Of course, readers of the Bible did not always possess this knowledge, even though the differences in Genesis’ two creation accounts had long been noted, from antiquity to the modern era. It wasn’t until the beginning of the 19th century that we realized that these differences were the result of an editorial endeavor initiated by scribes living in the 5th century BCE who sought to preserve the various textual traditions of ancient Israel by combining them together on a single scroll. But these discoveries rest on early ones, representing an accumulative scholarly endeavor that had its origins in the Enlightenment. Said differently, knowledge about the composite nature of the biblical text was all but unknown to readers of the Bible until the emergence of biblical scholarship in the Enlightenment.

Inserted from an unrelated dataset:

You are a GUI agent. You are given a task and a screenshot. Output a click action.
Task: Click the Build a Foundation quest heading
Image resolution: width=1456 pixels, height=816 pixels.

The emergence of the source hypothesis in the early 18th century was initially prompted by the work of three scholars who each individually drew the same conclusion that the book of Genesis reveals when studiously read. The German Lutheran minister Henning Bernhard Witter, the French physician for Louis vx, Jean Astruc, and a professor of Göttingen University by the name of Johann Gottfried Eichhorn each separately came to the conclusion that the Pentatuech is a composite of, at least, two once independent sources. It was Witter, who in the early century (1711) postulated a two-source hypothesis initially based on the distinction of two different appellations for Israel’s god in the opening creation accounts of the book of Genesis, elohim and Yahweh. However, it wasn’t until the 1753 study by Astruc, that the impact of this discovery was felt. Astruc not only labeled these two sources the Elohistic (from the Hebrew elohim) and the Jehovistic (from the mistaken medieval pronunciation of the tetragrammaton, yhwh), but he also noticed that these two sources exhibited other differences besides the two distinct appellations of Israel’s deity, and furthermore that these differences extended throughout the entire book of Genesis. Most impressively, this two source hypothesis was able to explain successfully the book of Genesis’ duplicate narratives, discordant chronologies, narrative inconsistencies, differing portraits of Israel’s god, and its numerous contradictions!

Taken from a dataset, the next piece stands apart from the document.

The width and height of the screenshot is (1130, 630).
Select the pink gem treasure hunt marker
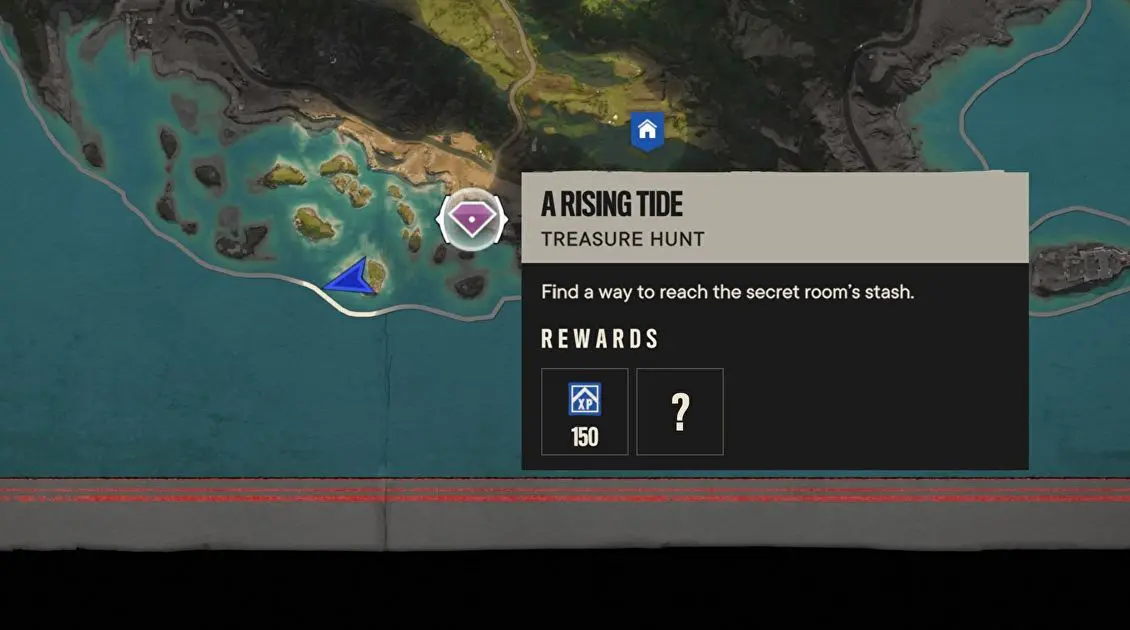tap(472, 218)
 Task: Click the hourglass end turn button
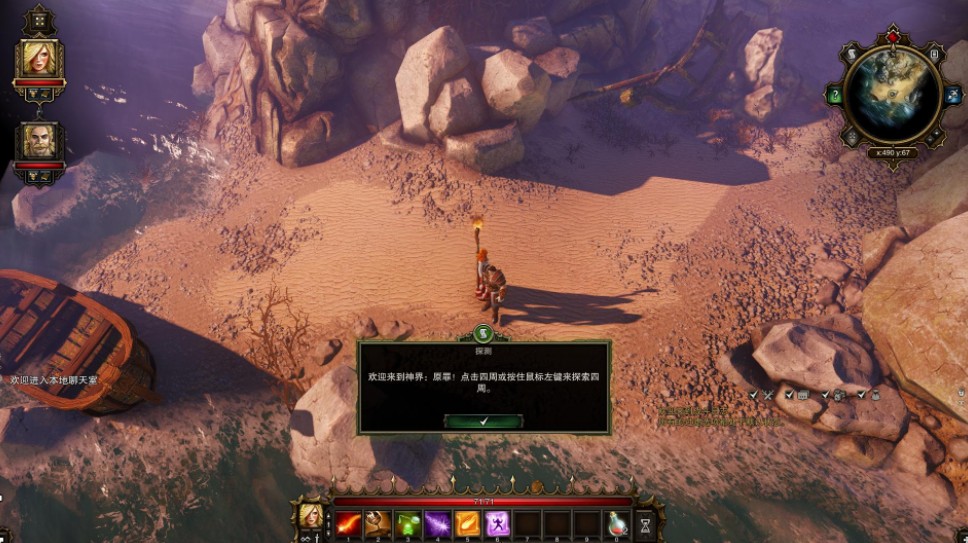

Today, although much has changed in our understanding of the Bible’s composite nature since the 18th century, the view that the Pentateuch is composed of different and competing textual traditions, which has been continuously tested, verified, and reconfirmed over the past 300 years, is accepted by all serious biblical scholars. Although scholars may debate about the dates of composition of these sources, who specifically wrote them and to whom, and why they were redacted together, all critics agree that the Bible as we now possess it is a composite literary work, formed over a thousand year period and representing the views and beliefs of diverse scribes, priests, and theologians living in drastically different historical circumstances and influenced by ever-changing religious and political needs, agendas, and convictions. The placement of this second creation account immediately after the first one is just one example of where and how these conflating traditions were preserved and brought together. There are literally thousands and thousands of other places in the Bible where two or more once separate and different textual traditions were stitched together—leaving behind as it were duplicate stories, narrative inconsistencies, contradictions, and competing ideologies and theological tenets. Here we are interested in only the first two creation accounts.